TREES in Data Structures can be imaged similarly to how family trees work. For instance, family trees and TREES in data structures are very similar to how they are identified and organized hierarchically with relationships from all generations including grandparents, parents, children, and siblings etc.
In addition, you may find organizations also using similar trees of hierarchy.
So, What is a TREE data structures you ask?
A tree is a collection of entities called nodes which are connected by directed (or undirected) edges. A tree is a nonlinear data structure, compared to arrays, linked lists, stacks and queues which are linear data structures. A tree can be empty with no nodes or a tree is a structure consisting of one node called the root and zero or one or more subtrees.
Parts of a TREE data structure
The first node of the tree is called the root. If this root node is connected by another node, the root is then a parent node and the connected node is a child.The first node of the tree is called the root. If this root node is connected by another node, the root is then a parent node and the connected node is a child. Other important concepts to understand are height and depth. The height of a tree is the length of the longest path to a leaf.
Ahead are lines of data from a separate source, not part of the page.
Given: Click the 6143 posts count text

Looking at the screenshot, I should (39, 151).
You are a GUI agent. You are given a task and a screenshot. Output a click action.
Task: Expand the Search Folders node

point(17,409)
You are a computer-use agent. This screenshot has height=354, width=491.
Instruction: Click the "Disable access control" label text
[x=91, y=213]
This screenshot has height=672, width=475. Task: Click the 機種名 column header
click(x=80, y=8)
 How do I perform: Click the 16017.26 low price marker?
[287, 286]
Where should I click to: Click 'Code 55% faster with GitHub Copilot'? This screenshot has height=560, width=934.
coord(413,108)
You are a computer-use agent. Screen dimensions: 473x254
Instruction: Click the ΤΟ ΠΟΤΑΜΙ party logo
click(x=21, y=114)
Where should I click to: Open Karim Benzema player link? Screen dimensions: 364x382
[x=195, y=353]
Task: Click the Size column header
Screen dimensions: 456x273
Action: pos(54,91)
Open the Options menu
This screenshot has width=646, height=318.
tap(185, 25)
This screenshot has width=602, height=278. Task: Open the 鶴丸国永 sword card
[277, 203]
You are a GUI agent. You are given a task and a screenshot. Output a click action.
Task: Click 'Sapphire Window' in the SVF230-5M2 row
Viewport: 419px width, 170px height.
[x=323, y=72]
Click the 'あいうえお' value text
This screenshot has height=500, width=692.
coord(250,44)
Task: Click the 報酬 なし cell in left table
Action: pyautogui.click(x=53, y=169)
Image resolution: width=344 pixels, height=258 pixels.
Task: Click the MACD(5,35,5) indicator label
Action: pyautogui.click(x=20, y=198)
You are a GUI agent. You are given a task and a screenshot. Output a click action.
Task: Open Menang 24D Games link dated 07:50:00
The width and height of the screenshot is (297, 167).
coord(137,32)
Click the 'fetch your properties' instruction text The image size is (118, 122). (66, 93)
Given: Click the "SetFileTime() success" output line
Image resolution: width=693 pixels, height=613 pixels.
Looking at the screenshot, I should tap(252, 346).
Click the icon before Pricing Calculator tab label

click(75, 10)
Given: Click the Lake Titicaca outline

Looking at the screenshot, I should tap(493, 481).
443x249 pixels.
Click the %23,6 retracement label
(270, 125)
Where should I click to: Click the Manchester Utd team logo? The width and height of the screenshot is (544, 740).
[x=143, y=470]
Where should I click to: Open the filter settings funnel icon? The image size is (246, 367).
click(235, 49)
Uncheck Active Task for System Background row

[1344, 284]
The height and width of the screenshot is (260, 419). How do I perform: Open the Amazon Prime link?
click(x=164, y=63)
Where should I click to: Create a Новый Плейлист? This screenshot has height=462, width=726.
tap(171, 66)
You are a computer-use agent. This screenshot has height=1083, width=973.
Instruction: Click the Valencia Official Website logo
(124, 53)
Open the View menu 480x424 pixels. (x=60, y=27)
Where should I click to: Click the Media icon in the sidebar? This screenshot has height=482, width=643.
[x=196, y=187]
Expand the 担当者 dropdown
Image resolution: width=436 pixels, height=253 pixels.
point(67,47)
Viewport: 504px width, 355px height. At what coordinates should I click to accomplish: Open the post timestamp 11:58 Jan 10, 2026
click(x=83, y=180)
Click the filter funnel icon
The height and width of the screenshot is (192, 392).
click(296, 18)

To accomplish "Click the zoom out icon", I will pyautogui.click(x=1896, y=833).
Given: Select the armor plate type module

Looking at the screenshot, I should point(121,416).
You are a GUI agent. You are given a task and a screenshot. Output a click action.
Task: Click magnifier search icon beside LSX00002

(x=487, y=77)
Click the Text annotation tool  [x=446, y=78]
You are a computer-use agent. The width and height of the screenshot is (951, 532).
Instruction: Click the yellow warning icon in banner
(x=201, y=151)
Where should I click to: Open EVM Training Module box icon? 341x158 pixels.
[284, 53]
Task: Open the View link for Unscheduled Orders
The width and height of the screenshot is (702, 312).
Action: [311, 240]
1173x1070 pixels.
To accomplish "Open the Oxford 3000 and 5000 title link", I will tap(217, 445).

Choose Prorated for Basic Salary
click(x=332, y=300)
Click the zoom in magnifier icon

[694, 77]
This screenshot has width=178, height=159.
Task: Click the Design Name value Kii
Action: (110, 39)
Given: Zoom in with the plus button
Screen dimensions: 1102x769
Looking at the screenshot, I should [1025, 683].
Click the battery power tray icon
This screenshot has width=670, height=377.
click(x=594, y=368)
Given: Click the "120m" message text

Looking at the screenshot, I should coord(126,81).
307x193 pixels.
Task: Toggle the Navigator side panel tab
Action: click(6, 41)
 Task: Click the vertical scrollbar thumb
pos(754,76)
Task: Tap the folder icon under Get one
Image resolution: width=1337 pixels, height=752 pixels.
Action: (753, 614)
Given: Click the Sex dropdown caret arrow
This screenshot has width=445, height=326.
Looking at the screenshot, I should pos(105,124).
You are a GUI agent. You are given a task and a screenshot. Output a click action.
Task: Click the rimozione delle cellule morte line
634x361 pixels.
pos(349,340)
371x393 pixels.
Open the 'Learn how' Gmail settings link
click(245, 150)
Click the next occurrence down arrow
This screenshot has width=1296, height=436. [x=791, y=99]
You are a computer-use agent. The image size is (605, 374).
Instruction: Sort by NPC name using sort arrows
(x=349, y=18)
The depth of a node is the length of the path to its root.
General properties:
Root-Topmost node
Parent- Node that comes before
Child- Node that comes after
Leaf- Node with no children
Ancestor- Node reachable from child to parent
Descendant- Node reachable from parent to child
Internal Node- Node with at least one child
Height (tree)- number of edges on longest downward path from root to leaf
Height (node)- number of edges on longest downward path from node to leaf
level 1 + number of edges between the node and the root
Depth-number of edges between the node and the root
Size- number of nodes in the tree
Types of Trees?
There are different types of trees that you can work with. The most common type of tree is a binary tree. This type of tree is so named because each parent node can only have two children. Other types of trees consist of a parent node being able to have more than 2 children.
The deciding factor of which tree type to use is performance. Since trees are data structures, performance is measured in terms of inserting and retrieving data.
Implementation
Each node in a tree can have an arbitrary number of children, and that number is not known in advance, the general tree can be implemented using a first child/next sibling method. Each node will have TWO pointers: one to the leftmost child, and one to the rightmost sibling. The following picture illustrates this
A General Tree
A general tree is a tree where each node may have zero or more children (a binary tree is a specialized case of a general tree). General trees are used to model applications such as file systems.
Binary Trees
A binary tree in which each node has exactly zero or two children is called a full binary tree. In a full tree, there are no nodes with exactly one child.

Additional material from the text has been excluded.